I’ve been a college English instructor, a college Computer Information Systems instructor, the technology director for a Catholic elementary school, and a systems analyst for an oil refinery. I’ve owned my own bookstore and managed the bookstore at a technical college. I’ve worked at our local independent bookstore in town a few times over the years, as well as at a national bookstore chain (and for a while I worked both places at once). Not long after I graduated from college I managed to get a job at the local university as a Secretary 3 by lying about my knowledge of filing systems, but my shorthand skills were not what they should have been and I didn’t take orders very well.

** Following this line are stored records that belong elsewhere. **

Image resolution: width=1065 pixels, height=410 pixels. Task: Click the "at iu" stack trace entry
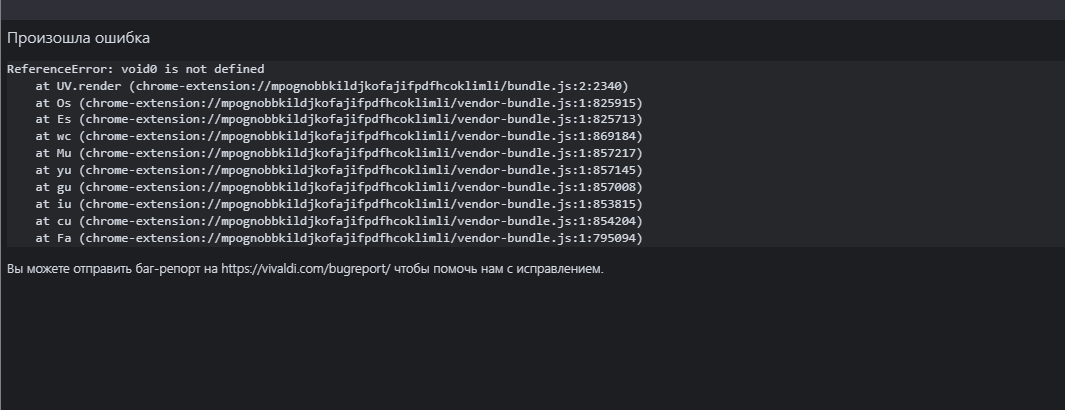coord(339,204)
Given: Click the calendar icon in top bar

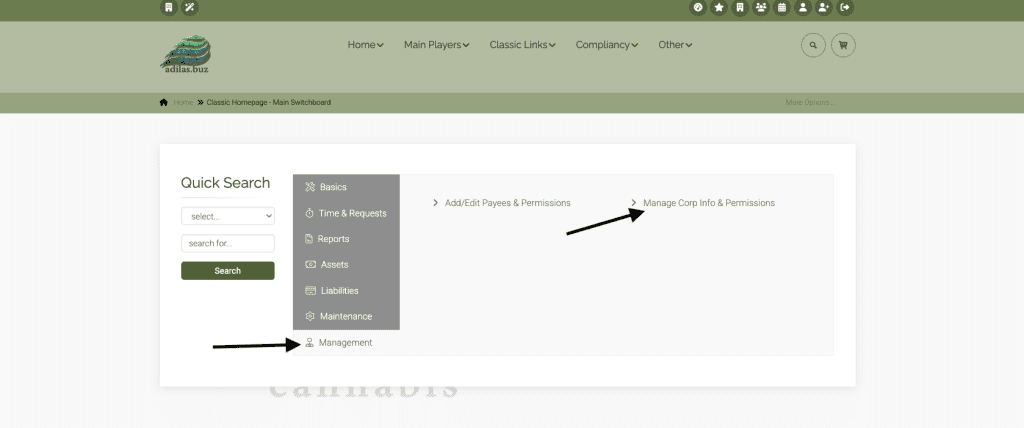Looking at the screenshot, I should pyautogui.click(x=782, y=8).
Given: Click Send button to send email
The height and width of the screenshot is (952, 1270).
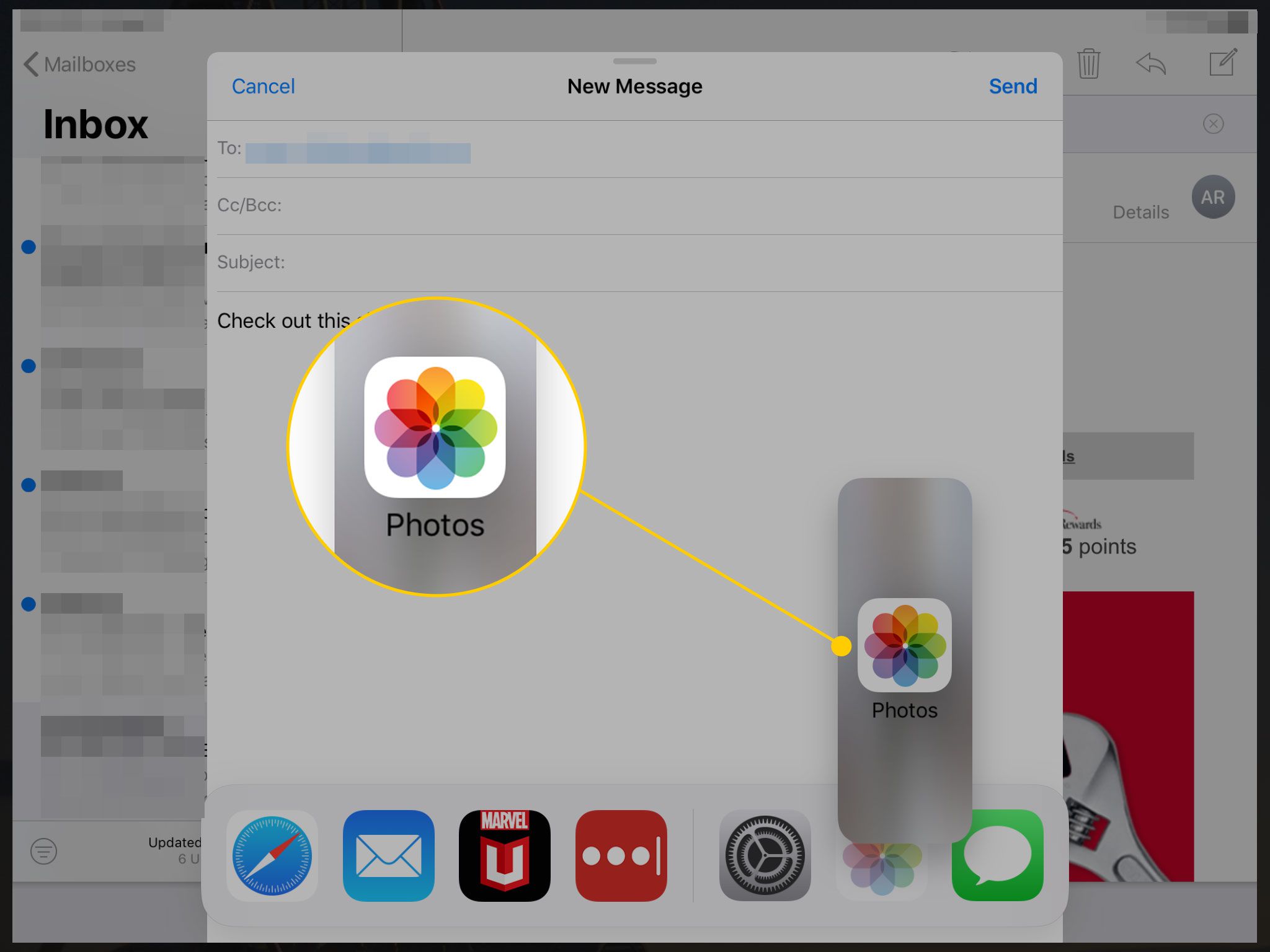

During high school I worked at Kentucky Fried Chicken and while in college I dropped out for a quarter and took a gig at Arby’s, but I’ve never waited tables. During the summers while I was in college I worked as a forest fire fighter, first for the department of natural resources and then one summer for the National Park Service. I spent the summer between my junior and senior years of high school in the Youth Conservation Corps on the Olympic Peninsula. Once, I had a job in a television tower putting on local commercials in place of the national ads. I don’t remember much about that job except that I drove miles and miles up a gravel road to this boxlike structure where I climbed a ladder, locked myself in, and watched a lot of tv. And I did a stint during high school at a print shop where I learned to make silk screens and plates for printing presses, skills I wish I still had today.
Currently I am not working. Ostensibly I quit my job last August in order to pursue my career as a writer, but that’s not really going very well. I’ve discovered something new about myself: I don’t like to work in isolation. That thing that Robert DeNiro said at the Academy Awards the other night about writers—was so accurate. The mind of a writer IS a terrifying thing—the isolation, the neurosis, the procrastination, panic, self-loathing, it’s all true. I couldn’t hack it. So, I decided to go back to school. To get my masters degree in mental health counseling. So I can help writers battle the isolation, neuroticism, self-loathing, panic, and procrastination. I mean who better than I to provide this service? I am not planning on giving up on being a writer, but I am going to add “therapist to the worried writer” to my resume. Naturally, I plan to write about this adventure as it unfolds.
Starting a new career at the age of 50 is frightening. Taking on student loans terrifies me (though I do my best not to let on to The Little Woman), but I look at it like this—I have one life, one shot to get it right, one chance to find out really what I was meant to do. I don’t think I’ve figured it out yet, and I’d really like to before all of this comes to an end.